First, some are ignorant of meaning, but still culpable. With today’s public education system, it is quite possible to insult a teenager without his knowing it. The teen’s small vocabulary or ignorance of metaphors does not change the fact that he has been insulted. Furthermore, if he decides to repeat the insult to a superior, his ignorance does not make him polite. Ignorance of meaning still makes one culpable. Quite a few people were apparently ignorant of the meaning of carrying the Ark on an ox-cart as opposed to the prescribed method, but their ignorance did not absolve them. Some may be enlisting in worship those musical forms that embody irreverence and disorder, without understanding that those forms do so. Their ignorance does not change the disordered nature or irreverence of the form. They are not innocent, for if you can tell others what your CCM does not mean, surely you have to be in a position to say what it does mean.
Second, some are desensitized to meanings, but still culpable. People growing up with R-rated rap are unlikely to detect how sensual Strauss’ waltzes are. The meaning of those waltzes has not changed; but the sensitivity to perceive it has diminished with the flood of the erotic.
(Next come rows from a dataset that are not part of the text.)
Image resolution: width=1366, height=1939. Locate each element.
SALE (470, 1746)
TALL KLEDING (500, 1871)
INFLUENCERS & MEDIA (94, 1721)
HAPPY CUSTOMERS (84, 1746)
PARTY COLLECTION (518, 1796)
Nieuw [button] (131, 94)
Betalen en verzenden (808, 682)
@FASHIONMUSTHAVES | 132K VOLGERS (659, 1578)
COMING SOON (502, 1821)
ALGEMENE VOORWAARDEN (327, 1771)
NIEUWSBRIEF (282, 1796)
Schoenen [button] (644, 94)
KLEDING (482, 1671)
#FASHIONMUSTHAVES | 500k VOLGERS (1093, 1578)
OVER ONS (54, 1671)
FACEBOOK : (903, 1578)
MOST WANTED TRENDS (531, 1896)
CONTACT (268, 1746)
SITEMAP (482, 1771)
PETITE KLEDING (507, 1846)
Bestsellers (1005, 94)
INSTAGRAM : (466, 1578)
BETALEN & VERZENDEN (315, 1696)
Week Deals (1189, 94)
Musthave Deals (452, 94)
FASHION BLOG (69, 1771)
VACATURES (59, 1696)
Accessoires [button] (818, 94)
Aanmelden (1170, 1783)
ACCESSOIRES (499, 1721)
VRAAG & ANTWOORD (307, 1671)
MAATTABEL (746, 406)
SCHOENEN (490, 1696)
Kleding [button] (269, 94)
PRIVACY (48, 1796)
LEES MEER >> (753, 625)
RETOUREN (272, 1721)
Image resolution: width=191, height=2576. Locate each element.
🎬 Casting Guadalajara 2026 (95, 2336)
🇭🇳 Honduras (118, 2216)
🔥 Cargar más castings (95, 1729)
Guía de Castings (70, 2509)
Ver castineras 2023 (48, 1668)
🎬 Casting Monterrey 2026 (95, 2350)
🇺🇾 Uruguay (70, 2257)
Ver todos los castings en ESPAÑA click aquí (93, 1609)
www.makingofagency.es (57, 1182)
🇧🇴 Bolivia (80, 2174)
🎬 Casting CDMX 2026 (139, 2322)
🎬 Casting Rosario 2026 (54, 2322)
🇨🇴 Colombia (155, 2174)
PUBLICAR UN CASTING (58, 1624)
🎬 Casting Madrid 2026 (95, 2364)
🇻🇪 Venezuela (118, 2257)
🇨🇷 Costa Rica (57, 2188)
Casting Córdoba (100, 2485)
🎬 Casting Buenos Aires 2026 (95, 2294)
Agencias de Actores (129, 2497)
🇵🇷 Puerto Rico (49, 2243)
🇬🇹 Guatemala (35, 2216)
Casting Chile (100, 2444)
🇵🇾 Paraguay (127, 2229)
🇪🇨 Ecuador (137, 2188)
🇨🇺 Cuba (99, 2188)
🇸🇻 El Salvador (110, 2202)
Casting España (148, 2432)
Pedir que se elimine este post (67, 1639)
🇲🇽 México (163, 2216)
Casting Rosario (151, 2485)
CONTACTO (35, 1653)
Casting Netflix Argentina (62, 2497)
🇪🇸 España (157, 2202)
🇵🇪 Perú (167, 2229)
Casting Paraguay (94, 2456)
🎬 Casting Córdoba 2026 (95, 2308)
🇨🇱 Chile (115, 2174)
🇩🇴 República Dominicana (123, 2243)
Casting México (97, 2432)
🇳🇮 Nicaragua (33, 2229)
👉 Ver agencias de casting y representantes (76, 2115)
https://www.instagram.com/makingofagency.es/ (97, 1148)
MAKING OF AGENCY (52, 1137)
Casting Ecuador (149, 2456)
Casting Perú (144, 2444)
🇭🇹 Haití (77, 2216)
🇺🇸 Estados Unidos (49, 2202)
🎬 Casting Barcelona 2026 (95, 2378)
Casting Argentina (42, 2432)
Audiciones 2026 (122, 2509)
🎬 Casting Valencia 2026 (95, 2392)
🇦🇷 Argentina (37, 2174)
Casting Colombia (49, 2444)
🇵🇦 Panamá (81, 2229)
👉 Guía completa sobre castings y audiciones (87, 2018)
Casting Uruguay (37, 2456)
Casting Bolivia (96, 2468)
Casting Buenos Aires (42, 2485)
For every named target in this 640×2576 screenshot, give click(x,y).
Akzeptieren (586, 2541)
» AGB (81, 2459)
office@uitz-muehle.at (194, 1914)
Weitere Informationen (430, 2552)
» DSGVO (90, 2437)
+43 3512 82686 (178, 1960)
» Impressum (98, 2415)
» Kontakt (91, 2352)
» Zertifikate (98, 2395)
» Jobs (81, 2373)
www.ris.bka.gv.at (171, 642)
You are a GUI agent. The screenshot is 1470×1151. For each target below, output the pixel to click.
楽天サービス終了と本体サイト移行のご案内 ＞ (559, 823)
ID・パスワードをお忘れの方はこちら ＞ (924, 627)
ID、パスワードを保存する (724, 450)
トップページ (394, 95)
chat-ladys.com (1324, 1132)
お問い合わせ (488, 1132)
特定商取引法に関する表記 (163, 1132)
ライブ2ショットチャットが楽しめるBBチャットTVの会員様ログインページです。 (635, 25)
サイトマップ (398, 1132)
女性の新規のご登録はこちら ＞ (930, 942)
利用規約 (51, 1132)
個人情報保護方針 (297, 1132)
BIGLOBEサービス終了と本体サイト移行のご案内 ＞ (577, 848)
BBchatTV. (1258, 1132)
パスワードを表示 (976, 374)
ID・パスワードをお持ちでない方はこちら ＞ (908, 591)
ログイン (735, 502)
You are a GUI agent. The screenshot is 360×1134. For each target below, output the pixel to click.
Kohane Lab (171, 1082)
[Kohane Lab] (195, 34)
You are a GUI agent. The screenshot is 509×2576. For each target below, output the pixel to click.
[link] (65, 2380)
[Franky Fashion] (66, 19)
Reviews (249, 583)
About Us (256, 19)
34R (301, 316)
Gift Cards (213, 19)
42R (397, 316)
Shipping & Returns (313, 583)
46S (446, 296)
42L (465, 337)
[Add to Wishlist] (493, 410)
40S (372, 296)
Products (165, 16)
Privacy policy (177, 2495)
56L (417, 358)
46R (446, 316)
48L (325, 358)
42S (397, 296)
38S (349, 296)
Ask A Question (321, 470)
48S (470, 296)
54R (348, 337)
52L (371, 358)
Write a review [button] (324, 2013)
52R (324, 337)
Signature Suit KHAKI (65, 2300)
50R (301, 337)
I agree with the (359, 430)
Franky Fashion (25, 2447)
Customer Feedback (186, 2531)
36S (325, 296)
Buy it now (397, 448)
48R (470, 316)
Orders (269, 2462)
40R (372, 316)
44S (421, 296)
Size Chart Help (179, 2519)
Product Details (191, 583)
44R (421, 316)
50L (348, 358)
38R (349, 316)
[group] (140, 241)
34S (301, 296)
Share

If you are surrounded by the chaos of rock, eventually the chaos seems normal, and you detect no incongruity in using it for worship. Again, this does not reduce culpability, any more than man’s depravity makes him less culpable to believe the gospel. Perverseness does not make us more innocent, but more guilty.
Third, some are dismissive of meaning, and especially culpable. Some are not interested in even considering the meaning of their cherished idols, lest they have to surrender them. They mock attempts to parse meanings, and hide behind the words preference, style, subjective, and non-issue. Again, they pretend the meaning of their chosen expression is subjective and relative, except when their music is criticized, at which point they become quite dogmatic that their music does not mean that.
In summary, many are rude to God, with more or less culpability for their irreverence. They deny that they are irreverent, but they will have to give account for their posture toward God. The one who did not know his Master’s will will be beaten with less stripes. The one who did – the one who knew that his Master called him to test all things and hold fast to what is good – but instead suppressed the truth, was willingly ignorant, and a sluggard regarding discernment, he shall be beaten with many.